▸ **Work task**:
For this exercise, print all of the data exactly as given.

▸ **Data**:

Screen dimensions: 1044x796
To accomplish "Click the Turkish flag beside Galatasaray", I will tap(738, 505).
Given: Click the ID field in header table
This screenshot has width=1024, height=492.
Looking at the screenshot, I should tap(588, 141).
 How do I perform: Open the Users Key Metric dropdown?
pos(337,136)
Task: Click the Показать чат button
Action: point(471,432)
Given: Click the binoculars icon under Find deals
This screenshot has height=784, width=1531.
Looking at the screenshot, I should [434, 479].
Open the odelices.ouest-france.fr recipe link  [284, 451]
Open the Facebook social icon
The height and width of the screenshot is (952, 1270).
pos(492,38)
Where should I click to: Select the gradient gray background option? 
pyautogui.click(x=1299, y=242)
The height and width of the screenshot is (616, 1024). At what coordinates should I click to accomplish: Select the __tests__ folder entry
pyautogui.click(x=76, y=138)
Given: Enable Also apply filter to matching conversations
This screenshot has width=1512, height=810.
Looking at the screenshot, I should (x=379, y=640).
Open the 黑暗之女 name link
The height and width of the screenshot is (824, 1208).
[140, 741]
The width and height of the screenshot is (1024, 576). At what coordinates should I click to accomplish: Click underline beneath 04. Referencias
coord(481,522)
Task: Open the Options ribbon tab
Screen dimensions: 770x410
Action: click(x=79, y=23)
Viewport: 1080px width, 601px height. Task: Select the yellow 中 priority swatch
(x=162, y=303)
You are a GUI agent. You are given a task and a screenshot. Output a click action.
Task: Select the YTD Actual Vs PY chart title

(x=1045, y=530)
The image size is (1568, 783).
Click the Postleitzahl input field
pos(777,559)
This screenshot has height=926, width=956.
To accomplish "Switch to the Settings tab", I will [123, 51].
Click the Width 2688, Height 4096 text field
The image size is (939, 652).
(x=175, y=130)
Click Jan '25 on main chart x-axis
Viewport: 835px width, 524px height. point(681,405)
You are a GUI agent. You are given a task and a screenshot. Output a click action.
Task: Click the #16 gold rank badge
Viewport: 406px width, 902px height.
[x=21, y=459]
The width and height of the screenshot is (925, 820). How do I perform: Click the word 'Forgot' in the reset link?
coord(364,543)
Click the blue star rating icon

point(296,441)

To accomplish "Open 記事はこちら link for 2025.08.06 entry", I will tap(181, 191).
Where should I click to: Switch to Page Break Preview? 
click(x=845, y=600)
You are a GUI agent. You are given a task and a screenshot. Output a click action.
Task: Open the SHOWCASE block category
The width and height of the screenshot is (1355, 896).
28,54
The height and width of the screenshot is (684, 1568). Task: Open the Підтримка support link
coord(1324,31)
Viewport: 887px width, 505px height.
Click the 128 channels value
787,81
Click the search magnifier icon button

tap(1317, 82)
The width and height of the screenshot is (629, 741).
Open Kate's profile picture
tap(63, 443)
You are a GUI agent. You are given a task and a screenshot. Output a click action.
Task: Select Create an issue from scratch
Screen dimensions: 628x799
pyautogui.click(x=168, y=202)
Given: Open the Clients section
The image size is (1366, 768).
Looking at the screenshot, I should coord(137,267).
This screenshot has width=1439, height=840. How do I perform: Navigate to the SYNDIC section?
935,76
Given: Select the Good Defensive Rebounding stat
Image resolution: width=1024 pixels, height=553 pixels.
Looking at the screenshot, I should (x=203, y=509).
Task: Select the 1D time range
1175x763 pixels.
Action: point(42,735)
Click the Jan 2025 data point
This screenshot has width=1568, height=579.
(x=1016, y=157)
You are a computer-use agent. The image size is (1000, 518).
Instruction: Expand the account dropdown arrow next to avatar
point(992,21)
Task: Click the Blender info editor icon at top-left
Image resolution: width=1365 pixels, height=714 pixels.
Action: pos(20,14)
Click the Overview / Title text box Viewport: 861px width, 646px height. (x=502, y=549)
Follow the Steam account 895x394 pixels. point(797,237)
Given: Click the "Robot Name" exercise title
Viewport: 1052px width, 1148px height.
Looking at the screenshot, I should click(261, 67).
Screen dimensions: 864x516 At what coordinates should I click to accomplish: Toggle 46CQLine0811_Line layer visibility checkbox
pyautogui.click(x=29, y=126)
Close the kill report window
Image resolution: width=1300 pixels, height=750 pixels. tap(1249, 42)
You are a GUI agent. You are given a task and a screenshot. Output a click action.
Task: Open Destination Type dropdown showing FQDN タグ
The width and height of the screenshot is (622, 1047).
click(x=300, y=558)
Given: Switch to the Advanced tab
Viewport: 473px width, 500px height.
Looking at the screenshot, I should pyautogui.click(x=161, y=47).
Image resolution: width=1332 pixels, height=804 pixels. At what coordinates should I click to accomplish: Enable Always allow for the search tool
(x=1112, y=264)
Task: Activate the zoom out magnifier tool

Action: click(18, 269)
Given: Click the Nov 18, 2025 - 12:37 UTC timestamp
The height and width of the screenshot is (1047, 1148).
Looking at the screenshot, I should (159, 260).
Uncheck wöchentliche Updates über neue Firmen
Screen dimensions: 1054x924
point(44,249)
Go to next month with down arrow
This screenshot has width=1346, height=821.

▸ **Response box**:
Screen dimensions: 1044x796
To accomplish "Click the Turkish flag beside Galatasaray", I will tap(738, 505).
Given: Click the ID field in header table
This screenshot has width=1024, height=492.
Looking at the screenshot, I should tap(588, 141).
 How do I perform: Open the Users Key Metric dropdown?
pos(337,136)
Task: Click the Показать чат button
Action: point(471,432)
Given: Click the binoculars icon under Find deals
This screenshot has height=784, width=1531.
Looking at the screenshot, I should [434, 479].
Open the odelices.ouest-france.fr recipe link  [284, 451]
Open the Facebook social icon
The height and width of the screenshot is (952, 1270).
pos(492,38)
Where should I click to: Select the gradient gray background option? 
pyautogui.click(x=1299, y=242)
The height and width of the screenshot is (616, 1024). At what coordinates should I click to accomplish: Select the __tests__ folder entry
pyautogui.click(x=76, y=138)
Given: Enable Also apply filter to matching conversations
This screenshot has width=1512, height=810.
Looking at the screenshot, I should (x=379, y=640).
Open the 黑暗之女 name link
The height and width of the screenshot is (824, 1208).
[140, 741]
The width and height of the screenshot is (1024, 576). At what coordinates should I click to accomplish: Click underline beneath 04. Referencias
coord(481,522)
Task: Open the Options ribbon tab
Screen dimensions: 770x410
Action: click(x=79, y=23)
Viewport: 1080px width, 601px height. Task: Select the yellow 中 priority swatch
(x=162, y=303)
You are a GUI agent. You are given a task and a screenshot. Output a click action.
Task: Select the YTD Actual Vs PY chart title

(x=1045, y=530)
The image size is (1568, 783).
Click the Postleitzahl input field
pos(777,559)
This screenshot has height=926, width=956.
To accomplish "Switch to the Settings tab", I will [123, 51].
Click the Width 2688, Height 4096 text field
The image size is (939, 652).
(x=175, y=130)
Click Jan '25 on main chart x-axis
Viewport: 835px width, 524px height. point(681,405)
You are a GUI agent. You are given a task and a screenshot. Output a click action.
Task: Click the #16 gold rank badge
Viewport: 406px width, 902px height.
[x=21, y=459]
The width and height of the screenshot is (925, 820). How do I perform: Click the word 'Forgot' in the reset link?
coord(364,543)
Click the blue star rating icon

point(296,441)

To accomplish "Open 記事はこちら link for 2025.08.06 entry", I will tap(181, 191).
Where should I click to: Switch to Page Break Preview? 
click(x=845, y=600)
You are a GUI agent. You are given a task and a screenshot. Output a click action.
Task: Open the SHOWCASE block category
The width and height of the screenshot is (1355, 896).
28,54
The height and width of the screenshot is (684, 1568). Task: Open the Підтримка support link
coord(1324,31)
Viewport: 887px width, 505px height.
Click the 128 channels value
787,81
Click the search magnifier icon button

tap(1317, 82)
The width and height of the screenshot is (629, 741).
Open Kate's profile picture
tap(63, 443)
You are a GUI agent. You are given a task and a screenshot. Output a click action.
Task: Select Create an issue from scratch
Screen dimensions: 628x799
pyautogui.click(x=168, y=202)
Given: Open the Clients section
The image size is (1366, 768).
Looking at the screenshot, I should coord(137,267).
This screenshot has width=1439, height=840. How do I perform: Navigate to the SYNDIC section?
935,76
Given: Select the Good Defensive Rebounding stat
Image resolution: width=1024 pixels, height=553 pixels.
Looking at the screenshot, I should (x=203, y=509).
Task: Select the 1D time range
1175x763 pixels.
Action: point(42,735)
Click the Jan 2025 data point
This screenshot has width=1568, height=579.
(x=1016, y=157)
You are a computer-use agent. The image size is (1000, 518).
Instruction: Expand the account dropdown arrow next to avatar
point(992,21)
Task: Click the Blender info editor icon at top-left
Image resolution: width=1365 pixels, height=714 pixels.
Action: pos(20,14)
Click the Overview / Title text box Viewport: 861px width, 646px height. (x=502, y=549)
Follow the Steam account 895x394 pixels. point(797,237)
Given: Click the "Robot Name" exercise title
Viewport: 1052px width, 1148px height.
Looking at the screenshot, I should click(261, 67).
Screen dimensions: 864x516 At what coordinates should I click to accomplish: Toggle 46CQLine0811_Line layer visibility checkbox
pyautogui.click(x=29, y=126)
Close the kill report window
Image resolution: width=1300 pixels, height=750 pixels. tap(1249, 42)
You are a GUI agent. You are given a task and a screenshot. Output a click action.
Task: Open Destination Type dropdown showing FQDN タグ
The width and height of the screenshot is (622, 1047).
click(x=300, y=558)
Given: Switch to the Advanced tab
Viewport: 473px width, 500px height.
Looking at the screenshot, I should pyautogui.click(x=161, y=47).
Image resolution: width=1332 pixels, height=804 pixels. At what coordinates should I click to accomplish: Enable Always allow for the search tool
(x=1112, y=264)
Task: Activate the zoom out magnifier tool

Action: click(18, 269)
Given: Click the Nov 18, 2025 - 12:37 UTC timestamp
The height and width of the screenshot is (1047, 1148).
Looking at the screenshot, I should (159, 260).
Uncheck wöchentliche Updates über neue Firmen
Screen dimensions: 1054x924
point(44,249)
Go to next month with down arrow
This screenshot has width=1346, height=821.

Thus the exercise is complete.